== DIRECTIONS ==
Repeat exactly the lines below, from the line containing "Task: Select the purple Create Form icon" through the last line, both included. Leave out any pictures.
************
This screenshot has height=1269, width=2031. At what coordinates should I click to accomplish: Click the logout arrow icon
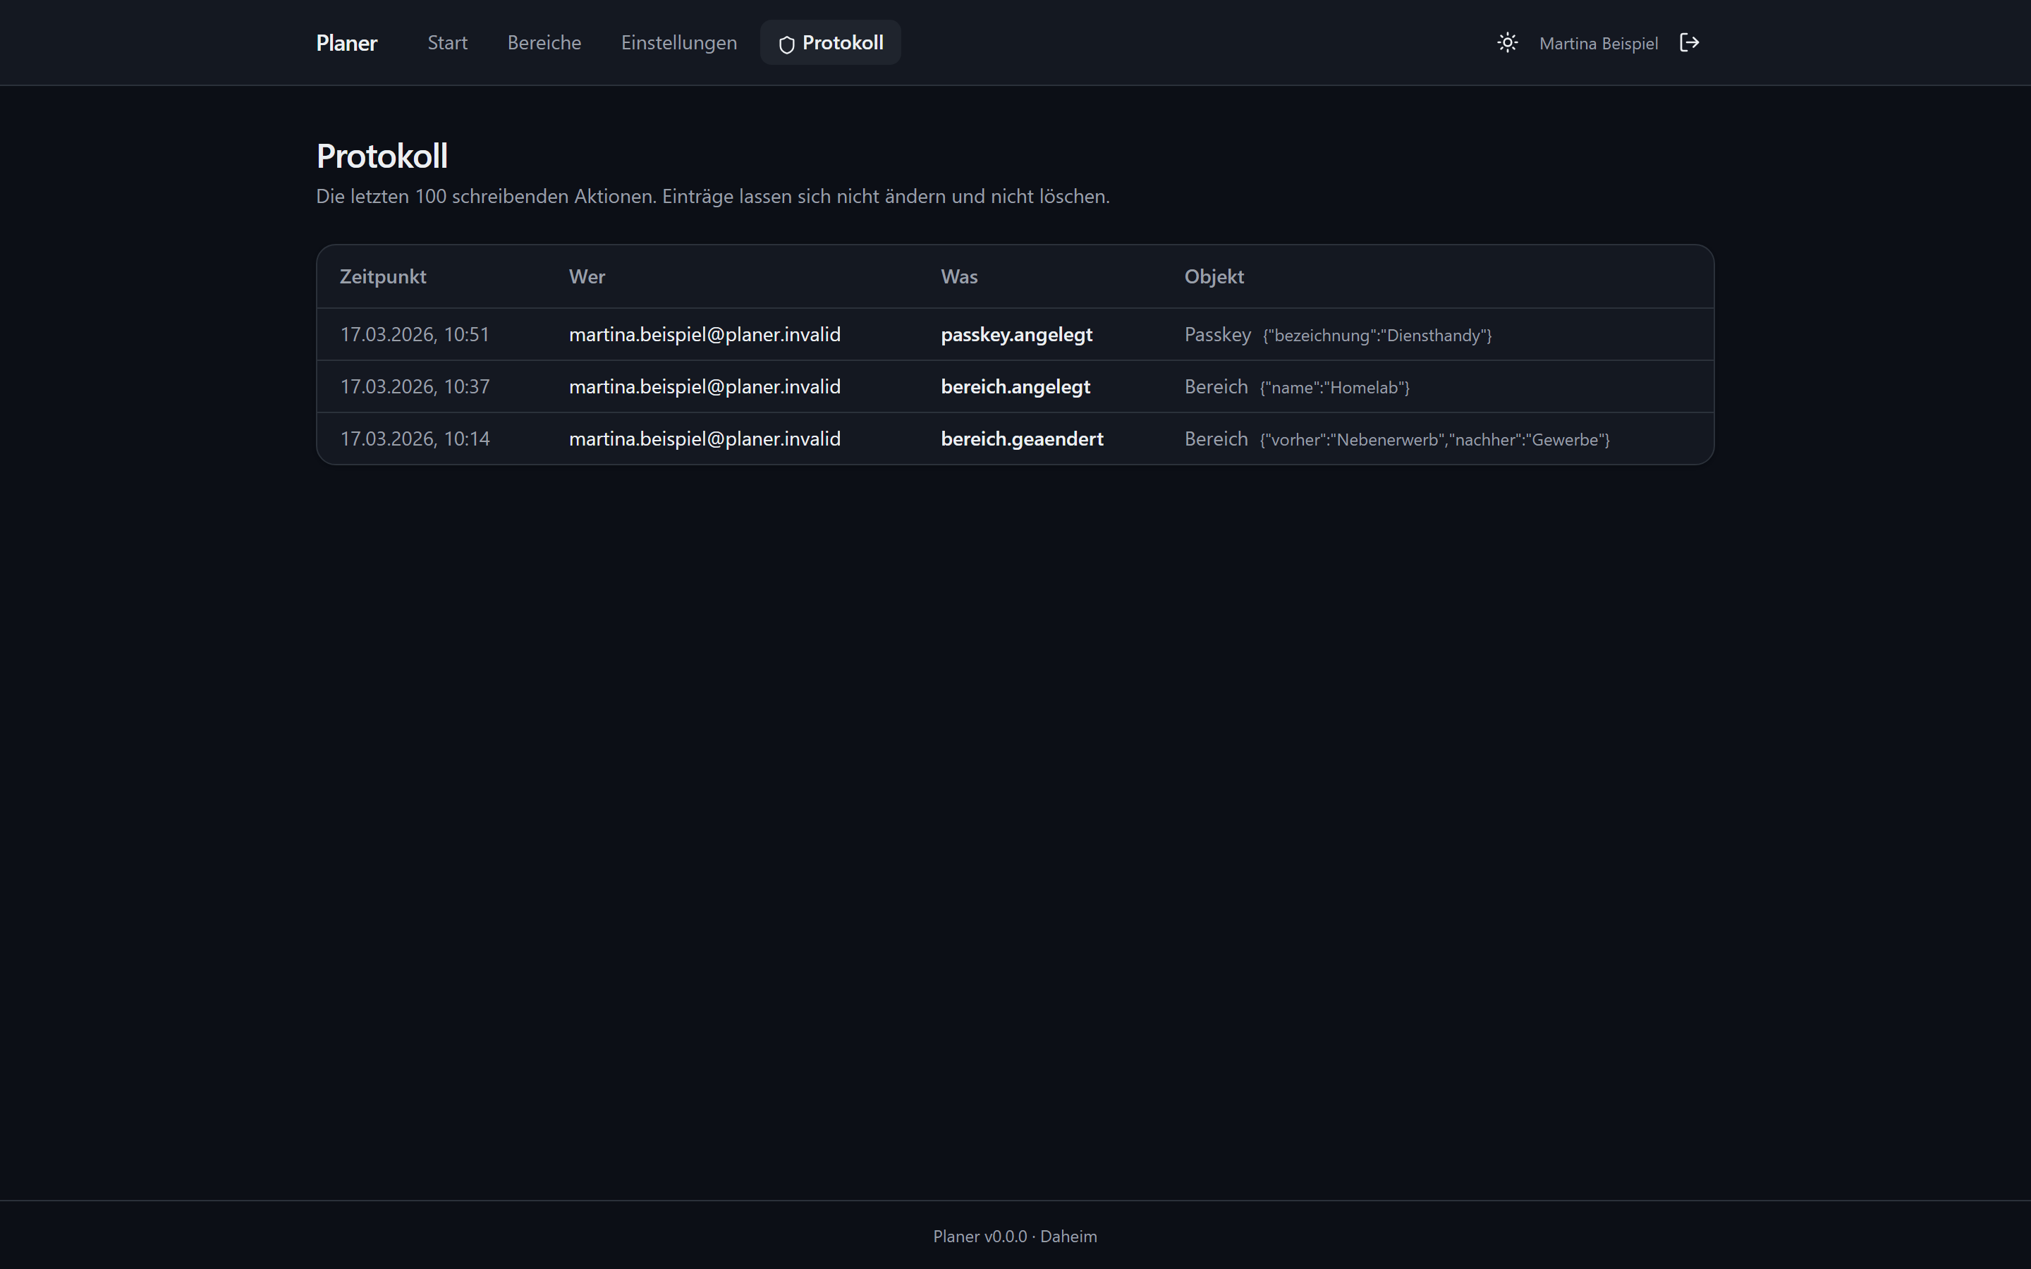click(x=1689, y=43)
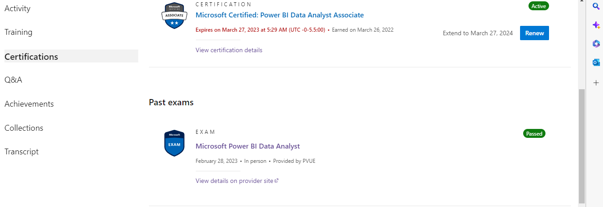Click the blue Microsoft Exam badge icon
This screenshot has height=207, width=603.
[174, 143]
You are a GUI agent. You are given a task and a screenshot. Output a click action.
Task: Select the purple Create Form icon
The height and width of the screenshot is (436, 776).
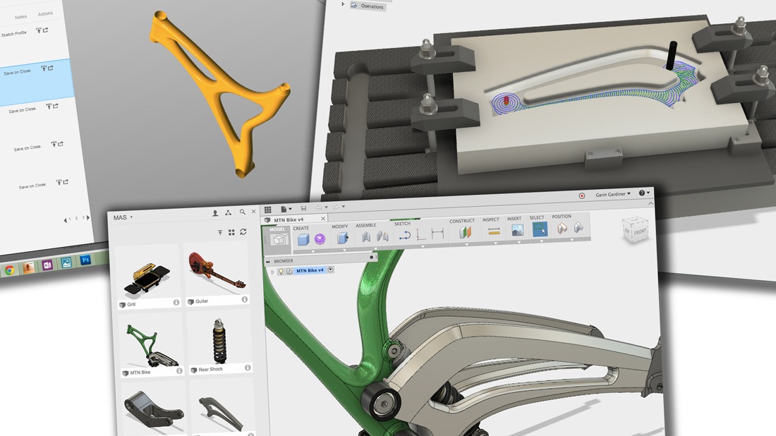point(320,239)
************
== EXPECTED ANSWER ==
Task: Select the purple Create Form icon
The height and width of the screenshot is (436, 776).
point(320,239)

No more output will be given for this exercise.